Coding categorical variables when analyzing factorial experiments with regression
Many experimentalists who are trying to make the leap from ANOVA to linear mixed-effects models (LMEMs) in R struggle with the coding of categorical predictors. It is unexpectedly complicated, and the defaults provided in R turn out to be wholly inappropriate for factorial experiments. Indeed, using those defaults with factorial experiments can lead researchers to draw erroneous conclusions from their data.
I have limited the discussion below to factorial designs in which all factors have exactly 2 levels. I will update the post later with info on more complex cases. The general principles and recommendations put forward here also hold for those cases.
Simple vs. main effects
Below, I will assume that you understand the difference between a simple effect and a main effect, and between a simple interaction and a main interaction in a three-way design. If you already do, just skip to the next section, “Choosing a coding scheme.”

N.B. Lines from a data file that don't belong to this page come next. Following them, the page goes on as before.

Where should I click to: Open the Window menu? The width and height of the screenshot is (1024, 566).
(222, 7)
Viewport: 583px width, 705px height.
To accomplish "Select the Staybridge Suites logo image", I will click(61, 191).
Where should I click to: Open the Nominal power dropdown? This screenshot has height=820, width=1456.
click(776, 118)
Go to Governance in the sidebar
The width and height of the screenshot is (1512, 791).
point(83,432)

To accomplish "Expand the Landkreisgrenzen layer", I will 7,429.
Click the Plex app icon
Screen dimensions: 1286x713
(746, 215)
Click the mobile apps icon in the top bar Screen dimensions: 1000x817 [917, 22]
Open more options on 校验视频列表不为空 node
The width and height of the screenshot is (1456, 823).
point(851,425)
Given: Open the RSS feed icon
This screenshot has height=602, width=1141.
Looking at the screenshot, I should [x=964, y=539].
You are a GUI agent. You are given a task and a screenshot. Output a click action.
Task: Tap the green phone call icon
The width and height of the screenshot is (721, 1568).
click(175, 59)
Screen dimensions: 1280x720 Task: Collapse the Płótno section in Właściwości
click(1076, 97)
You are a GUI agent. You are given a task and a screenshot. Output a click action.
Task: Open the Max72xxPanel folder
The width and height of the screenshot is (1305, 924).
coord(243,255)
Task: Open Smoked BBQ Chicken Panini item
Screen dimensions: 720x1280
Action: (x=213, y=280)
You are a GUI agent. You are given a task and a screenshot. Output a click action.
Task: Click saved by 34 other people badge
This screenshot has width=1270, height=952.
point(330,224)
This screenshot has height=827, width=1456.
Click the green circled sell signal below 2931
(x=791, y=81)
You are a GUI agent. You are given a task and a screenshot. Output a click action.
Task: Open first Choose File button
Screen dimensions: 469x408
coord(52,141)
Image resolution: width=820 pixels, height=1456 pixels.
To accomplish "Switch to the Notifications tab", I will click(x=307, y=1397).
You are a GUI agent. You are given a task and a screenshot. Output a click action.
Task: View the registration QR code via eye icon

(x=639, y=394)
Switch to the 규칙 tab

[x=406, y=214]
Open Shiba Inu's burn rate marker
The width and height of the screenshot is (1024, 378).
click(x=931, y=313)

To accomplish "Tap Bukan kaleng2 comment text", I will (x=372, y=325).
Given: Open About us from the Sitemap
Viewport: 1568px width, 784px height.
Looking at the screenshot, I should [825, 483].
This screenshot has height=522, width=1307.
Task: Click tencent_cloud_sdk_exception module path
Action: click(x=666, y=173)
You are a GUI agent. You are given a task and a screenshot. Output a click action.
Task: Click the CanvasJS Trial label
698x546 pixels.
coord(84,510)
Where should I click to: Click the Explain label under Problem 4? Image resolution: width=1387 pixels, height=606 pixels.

Put simply, in an \(A{\times}B\) design, the simple effect of \(A\) is the effect of \(A\) controlling for \(B\), while the main effect of \(A\) is the effect of \(A\) ignoring \(B\). Another way of looking at this is to consider the cell means and marginal means in a factorial design:
B_{1} | B_{2} | |||
A_{1} | \(\bar{Y}_{11}\) | \(\bar{Y}_{12}\) | \(\bar{Y}_{1.}\) | |
A_{2} | \(\bar{Y}_{21}\) | \(\bar{Y}_{22}\) | \(\bar{Y}_{2.}\) | |
\(\bar{Y}_{.1}\) | \(\bar{Y}_{.2}\) |
In the above table, \(\bar{Y}_{11}\), \(\bar{Y}_{12}\), \(\bar{Y}_{21}\), and \(\bar{Y}_{22}\) are all cell means, and \(\bar{Y}_{1.}\), \(\bar{Y}_{2.}\), \(\bar{Y}_{.1}\), and \(\bar{Y}_{.2}\) are all marginal means. The dot-subscript tells you to “ignore” the dimension containing the dot; e.g., \(\bar{Y}_{.1}\) tells you to take the mean of the first column ignoring the row variable. To test the main effect of A is to test the null hypothesis that \(\bar{Y}_{1.}=\bar{Y}_{2.}\). To test the simple effect of \(A\) is to test e.g. that \(\bar{Y}_{11}=\bar{Y}_{21}\).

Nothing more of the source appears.